Sep 26, 2011

Seven Days in Borneo

This past week I have been in Borneo, wandering around Malaysia and Brunei with my backpack. I left Singapore alone, but met so many people while away.Here's what I got up to those seven days away.
I spent my first full day at the Niah caves outside Miri.They have huge archeological importance because of the cave paintings and burial grounds found in one of them, which changed the migration and settlement theories for this part of the world. Also one of the sites for harvesting birds' nests to be used in soup.
After only a day in Malaysia I hopped a bus to Brunei Darussalam, literally Brunei the Abode of Peace. It is certainly a peaceful country, with not much going on and little in the way of tourism.
Thankfully the Buddhist temple down the road from my hostel was holding a Chinese opera the night I was visiting, which I was able to watch free of charge. The costumes were stunning, and the acting was well done, too. That said, it was all in Chinese so I'm not quite sure of the details of the story. It was the highlight of my trip into Brunei, though.
I left Brunei the following afternoon, so I had a little time to explore the city some more, or rather revisit everything I had already seen. The capital is very small, and there are really only a few things to actually see.
The Sultan Omar Ali Saifuddin Mosque is the sole attraction, and every single tourism guide or article has a photo of it at the front. I have the obligatory photos both at night and day. So, check mark for the photos, check mark for the passport stamps.
The fourth day saw me back in Miri, where I was finally able to take a look around the city. I met an Aussie, who I ended up sticking with for the next few days, and we grabbed Japanese buffet for lunch between city walks. One such walk took us up Canada Hill (not lying, no-one could tell me why it was called as such) to the Grand Old Lady, the very first oil well drilled in Borneo and Shell's first ever.
We also hit some of the city parks, toured the wet markets, and poked through the handicraft centre. When all was said and done we joined a Brit and a Fin for beers on the roof.
In the morning all four of us (Canadian, Aussie, Brit, and Fin) boarded a flight to Mulu National Park. There we checked into a longhouse homestay, a sort of plywood shack on stilts with electricity only from 6pm-9pm. It was quite the, erm, cultural experience to say the least!
In the park we did some more caving, this time in one of the largest cave chambers in the world. They claim it's the largest, but apparently the same claim has been made by a park in Thailand or Vietnam or somewhere. Whatever. Suffice to say it was huge. Also, swimming in the river!
For the second day in Mulu I broke off from the group and did a canopy tour. In another big claim, the suspended pathways and platforms of the sky walk make up what is apparently the longest tree-supported path system in the world. Sure, whatever you say.
It was cool, but there isn't much to see up in the canopy besides the tops of trees, pygmy squirrels, and the occasional stick bug. Being 25m in the air on a wood and rope bridge is rad, though; great view of the jungle and the river.
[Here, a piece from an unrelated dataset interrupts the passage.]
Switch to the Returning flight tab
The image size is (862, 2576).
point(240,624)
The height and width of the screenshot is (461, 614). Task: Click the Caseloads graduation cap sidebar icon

My last day in Borneo was rather abrupt, as I had to catch a flight to Singapore in the morning. The night before was fun, though, and played through like almost all my previous nights in Miri: dinner at Ming's, the restaurant and bar across the street from the hostel, World Cup rugby with whoever was watching at the time, and beers on the roof with whoever wanted to join.
So although I went for the adventures I was able to fit in plenty of relaxation as well. That, and I remembered to pick up chewing gum before leaving the country. Score!